God's People Send and Are Sent

In Romans 10:13-15, Paul makes the connection of this saving gospel to sending messengers who proclaim the gospel so that it can be heard and the lost people can be saved. God has been sending His messengers (e.g. Moses) throughout the OT to deliver and to speak (prophets) along with God's Word and God's Spirit. In the NT, apostles and disciples were sent by Jesus, by the Holy Spirit, and by the supporting churches to preach the gospel throughout the world. God is a sending God, so His people is a sending people.  
So where are we sending our messengers? To the world! the world which is full of "desires of the flesh and the desires of the eyes and pride in possessions."[17] As God's people living as a holy community in this world, we are fully engaging the world but not indulging in the world. We are called to be different, to be holy, to be the light and the salt of the world. God's people are both "missional" (they are used for a purpose) and "confrontational" (they challenge the decay and the darkness, and transform both).[18] Wright warns that we need to resist turning our works into idols and to expect persecution from the world as Jesus warned in Matthew 10:22, " You will be hated by all because of My name, but it is the one who has endured to the end who will be saved."
God's salvation has an "into" aspect of it, which Wright puts nicely, "God seeks the ultimate well-being and blessing of human beings by bringing them into a relationship with himself in which they love, worship, and glorify him, and find their greatest joy in doing so."[19] Through loving, worshiping, and glorifying God from the bottom of their hearts, God’s people benefit from the ultimate manifestation of a harmonious relationship in God which describes the fulfillment of God's promise to Abraham that all nations will be blessed through him."[20]

Summary

The ultimate harmonious relationship with eternal God is the greatest news for anyone. By entering into redemptive living, God’s people find total peace and freedom from the bondage of sins. Jesus asks His disciples to "deny ourselves (deny our worldly identity and desires), take up our crosses (endure persecution or even death), and follow Him (do as He says - mission)". The mission of God's people is to bring people into God's eternal blessing, not for our worldly gains. For Christians whose minds are still on earthly gains or for those who just want to ensure a "ticket to heaven" but reject the idea of living out a holy life, God's good news can easily become a "soft gospel" or a "watered-down" gospel. Wright warned about this kind of "prosperity" gospel and he even used the term "prostituted gospel"[21] to describe any gospel that sells anything but the whole gospel. Lausanne Covenant puts it this way - "World evangelism requires the whole church to take the whole Gospel to the whole world"[22] which nicely gives us a summary of the scope and the mission of God's people.

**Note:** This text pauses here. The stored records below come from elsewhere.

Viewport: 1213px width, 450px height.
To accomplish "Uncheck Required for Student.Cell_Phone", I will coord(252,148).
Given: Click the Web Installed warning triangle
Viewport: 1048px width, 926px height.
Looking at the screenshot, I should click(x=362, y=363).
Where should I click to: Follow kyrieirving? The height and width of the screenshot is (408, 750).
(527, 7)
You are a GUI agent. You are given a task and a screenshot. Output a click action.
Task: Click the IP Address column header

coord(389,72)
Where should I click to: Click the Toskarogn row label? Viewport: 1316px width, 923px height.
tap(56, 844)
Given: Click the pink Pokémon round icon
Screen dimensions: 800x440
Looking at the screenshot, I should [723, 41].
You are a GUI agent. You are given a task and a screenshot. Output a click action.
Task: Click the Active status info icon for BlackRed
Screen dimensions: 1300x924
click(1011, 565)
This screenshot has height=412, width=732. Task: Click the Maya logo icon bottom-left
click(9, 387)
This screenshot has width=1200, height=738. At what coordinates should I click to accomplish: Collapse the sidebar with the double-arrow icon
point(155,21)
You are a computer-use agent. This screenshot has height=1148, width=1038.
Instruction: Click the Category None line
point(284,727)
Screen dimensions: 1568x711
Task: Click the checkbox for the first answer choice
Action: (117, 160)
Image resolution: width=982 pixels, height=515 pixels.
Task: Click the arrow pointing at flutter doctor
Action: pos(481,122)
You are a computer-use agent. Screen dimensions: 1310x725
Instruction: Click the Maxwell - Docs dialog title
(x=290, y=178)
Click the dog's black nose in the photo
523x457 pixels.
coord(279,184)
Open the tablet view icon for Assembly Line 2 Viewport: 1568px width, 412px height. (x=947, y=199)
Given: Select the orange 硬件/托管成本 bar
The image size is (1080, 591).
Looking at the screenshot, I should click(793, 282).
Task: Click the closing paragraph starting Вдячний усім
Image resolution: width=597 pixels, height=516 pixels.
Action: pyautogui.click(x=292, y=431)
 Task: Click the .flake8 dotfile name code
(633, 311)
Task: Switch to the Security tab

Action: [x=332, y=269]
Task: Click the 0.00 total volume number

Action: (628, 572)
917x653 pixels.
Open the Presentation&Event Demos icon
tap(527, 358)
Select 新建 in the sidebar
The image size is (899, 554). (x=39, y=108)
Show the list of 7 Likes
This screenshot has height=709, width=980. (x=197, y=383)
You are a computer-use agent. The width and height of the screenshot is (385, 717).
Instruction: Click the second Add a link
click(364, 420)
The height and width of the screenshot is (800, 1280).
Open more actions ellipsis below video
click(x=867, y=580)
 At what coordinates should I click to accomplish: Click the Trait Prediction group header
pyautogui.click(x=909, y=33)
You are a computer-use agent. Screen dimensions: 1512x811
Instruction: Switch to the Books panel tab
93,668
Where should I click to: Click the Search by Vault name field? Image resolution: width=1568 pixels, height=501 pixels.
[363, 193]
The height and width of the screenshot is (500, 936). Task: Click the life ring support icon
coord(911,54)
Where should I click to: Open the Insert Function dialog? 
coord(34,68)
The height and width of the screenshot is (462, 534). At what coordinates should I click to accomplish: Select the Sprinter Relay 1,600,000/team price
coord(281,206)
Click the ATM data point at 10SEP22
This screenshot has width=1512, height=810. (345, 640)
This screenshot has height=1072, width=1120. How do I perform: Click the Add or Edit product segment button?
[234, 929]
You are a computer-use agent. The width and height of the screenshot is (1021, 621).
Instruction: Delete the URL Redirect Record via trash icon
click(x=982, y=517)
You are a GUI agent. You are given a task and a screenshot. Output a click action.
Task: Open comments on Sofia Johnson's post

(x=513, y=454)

[1] Christopher J.H. Wright, The Mission of God's People: A Biblical Theology of the Church's Mission (Grand Rapids, Michigan: Zondervan, 2010), 24.
[2] Christopher J.H. Wright, The Mission of God's People: A Biblical Theology of the Church's Mission (Grand Rapids, Michigan: Zondervan, 2010), 29.
[3] Gen. 12:1-3 states that through Israelis (God's people), God's blessing will come to the whole world through the Seed (Christ).
[4] 1 Peter 2:12.
[5] Galatians 3:27-29.
[6] Christopher J.H. Wright, The Mission of God's People: A Biblical Theology of the Church's Mission (Grand Rapids, Michigan: Zondervan, 2010), 73. God's blessing can be understood as the God's redemptive plan through Jesus Christ to save people from the slavery of sins to the freedom in God's kingdom as well as God's restoration plan to redeem all the creation back to the original harmonious state.
[7] Christopher J.H. Wright, The Mission of God's People: A Biblical Theology of the Church's Mission (Grand Rapids, Michigan: Zondervan, 2010), 95.
[8] saving them from permanent slavery (political oppression), economic exploitation (free labors), genocide (social/human right injustice), and hindrance of worshipping God (spiritual bondage) , summarized from chapter 6 of Wright's book.
[9] Christopher J.H. Wright, The Mission of God's People: A Biblical Theology of the Church's Mission (Grand Rapids, Michigan: Zondervan, 2010), 101.
[10] Colossians 1:13-14.
[11] 1 Peter 2:12
[12] Christopher J.H. Wright, The Mission of God's People: A Biblical Theology of the Church's Mission (Grand Rapids, Michigan: Zondervan, 2010), 161.
[13] 1 Peter 3:8-9 (Italic added).
[14] Christopher J.H. Wright, The Mission of God's People: A Biblical Theology of the Church's Mission (Grand Rapids, Michigan: Zondervan, 2010), 179.
[15] 1 Peter 3:15.
[16] Romans 10:13-15.
[17] 1 John 2:15-17.
[18] Christopher J.H. Wright, The Mission of God's People: A Biblical Theology of the Church's Mission (Grand Rapids, Michigan: Zondervan, 2010), 236.
[19] Ibid., 244-45.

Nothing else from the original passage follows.